Y Goya ocupa el centro del escenario. Goya baila, pinta y baila, baila con un antifaz sobre los ojos, juega a la gallina ciega con otros hombres y mujeres jóvenes que bailan, y al bailar hablan, cuentan la alegría de la fiesta, la luz de los domingos, las verbenas campestres de la pradera de San Isidro. Y hay tanta ternura en este Goya, es tan conmovedora su voluntad de compartir, de aprobar, de enternecerse con la inocencia del pueblo al que pertenece, que, sin acabar de entenderlo del todo, ella siente que las lágrimas se asoman a sus ojos, y descubre que está a punto de llorar de emoción, y no lo comprende muy bien, pero recuerda a tiempo que la emoción no hay que comprenderla. La emoción es demasiado rara, demasiado preciosa y valiosa como para sujetarla con explicaciones.
Luego llega la guerra. Llegan el dolor y la desolación, llega la muerte, el sufrimiento, también el coraje de una lucha heroica y desigual. Napoleón no triunfará en España. Triunfa Fernando el Peor, con su corona de purpurina y un saco lleno de confeti, de serpentinas y de espumillón, baratijas de cartón dorado con las que engatusa al pueblo que le adora, que se equivoca y le adora, que olvida y le adora, que le da todo el poder para que lo cubra de cadenas, porque es ingenuo, inculto, fácil de engañar, y porque adora a un rey indigno de su amor. A esas alturas del espectáculo, la espectadora de la boca abierta y los ojos húmedos ya ha dejado de hacerse preguntas. Ya no sabe si el baile la interesa o no, si lo que ve es baile o no, si los personajes están locos o no, si la escenografía reproduce un manicomio o no... Y, lo que es mejor, nada de eso le importa ya. Ni siquiera los resortes que puedan justificar, o no, la emoción intensísima que se ha apoderado de ella, que la mantiene inmóvil en su butaca, sin rechistar, sin moverse, sin darse cuenta de que respira, mientras la música, la danza, las palabras, entran en su interior por cada poro de su piel, como si con los ojos, con los oídos no tuvieran bastante.

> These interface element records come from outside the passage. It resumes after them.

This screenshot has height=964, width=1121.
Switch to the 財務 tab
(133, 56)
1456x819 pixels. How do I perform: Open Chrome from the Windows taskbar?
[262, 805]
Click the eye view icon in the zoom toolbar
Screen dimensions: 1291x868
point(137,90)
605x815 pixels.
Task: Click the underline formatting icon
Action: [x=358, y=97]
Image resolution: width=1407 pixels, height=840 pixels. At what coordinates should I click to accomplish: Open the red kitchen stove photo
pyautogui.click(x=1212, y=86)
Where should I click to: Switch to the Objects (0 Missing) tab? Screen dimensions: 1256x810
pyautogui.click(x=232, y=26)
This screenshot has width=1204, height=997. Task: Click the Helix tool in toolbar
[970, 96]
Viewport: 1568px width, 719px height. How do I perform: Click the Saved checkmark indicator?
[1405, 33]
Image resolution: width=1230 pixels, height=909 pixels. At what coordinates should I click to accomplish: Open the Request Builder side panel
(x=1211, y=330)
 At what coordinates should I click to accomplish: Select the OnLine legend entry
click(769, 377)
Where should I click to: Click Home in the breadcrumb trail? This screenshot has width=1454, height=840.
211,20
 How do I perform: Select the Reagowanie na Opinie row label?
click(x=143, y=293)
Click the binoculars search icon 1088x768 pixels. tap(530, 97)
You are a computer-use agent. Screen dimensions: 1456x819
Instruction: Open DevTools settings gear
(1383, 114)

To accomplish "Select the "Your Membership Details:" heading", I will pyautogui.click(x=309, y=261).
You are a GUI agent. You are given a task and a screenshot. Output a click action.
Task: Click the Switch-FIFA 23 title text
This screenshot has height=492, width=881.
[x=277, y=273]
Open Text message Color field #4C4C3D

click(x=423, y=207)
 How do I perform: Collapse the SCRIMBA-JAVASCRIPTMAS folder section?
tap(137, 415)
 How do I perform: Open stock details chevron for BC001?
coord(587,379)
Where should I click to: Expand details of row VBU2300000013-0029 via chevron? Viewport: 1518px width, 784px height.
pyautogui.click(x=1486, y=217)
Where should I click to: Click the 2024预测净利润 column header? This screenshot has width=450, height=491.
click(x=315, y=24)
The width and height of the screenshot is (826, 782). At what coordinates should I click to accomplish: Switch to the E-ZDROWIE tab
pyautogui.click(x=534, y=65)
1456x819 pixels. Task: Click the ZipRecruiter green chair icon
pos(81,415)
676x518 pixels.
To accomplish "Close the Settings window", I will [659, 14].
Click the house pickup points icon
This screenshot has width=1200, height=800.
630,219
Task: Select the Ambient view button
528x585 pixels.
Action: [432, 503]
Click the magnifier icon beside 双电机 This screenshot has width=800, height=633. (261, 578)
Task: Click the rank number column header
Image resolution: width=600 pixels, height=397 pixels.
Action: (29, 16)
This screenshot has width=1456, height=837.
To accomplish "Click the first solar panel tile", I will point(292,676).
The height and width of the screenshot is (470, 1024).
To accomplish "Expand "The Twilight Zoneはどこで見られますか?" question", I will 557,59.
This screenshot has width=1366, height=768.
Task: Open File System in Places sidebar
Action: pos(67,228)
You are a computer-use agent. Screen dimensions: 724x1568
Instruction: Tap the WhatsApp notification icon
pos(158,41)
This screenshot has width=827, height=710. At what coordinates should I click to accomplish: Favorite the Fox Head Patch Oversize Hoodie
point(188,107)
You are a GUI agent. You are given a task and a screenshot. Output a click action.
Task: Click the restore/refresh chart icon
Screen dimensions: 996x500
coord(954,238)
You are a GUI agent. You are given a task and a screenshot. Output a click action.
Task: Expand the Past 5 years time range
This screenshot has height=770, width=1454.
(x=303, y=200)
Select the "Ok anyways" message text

El espectáculo se llama Baile de máscaras, y es un montaje propio de la compañía de Ángel Rojas y Carlos Rodríguez -que interpretan a Fernando VII y a Francisco de Goya, respectivamente-, con música de José Nieto. En Madrid ya no se puede ver, al menos por el momento, porque su última función fue la última función de danza que se representó en el teatro Albéniz. Si tienen la oportunidad de verlo en cualquier otro lugar de España, o del mundo, por favor, háganme caso y no se lo pierdan.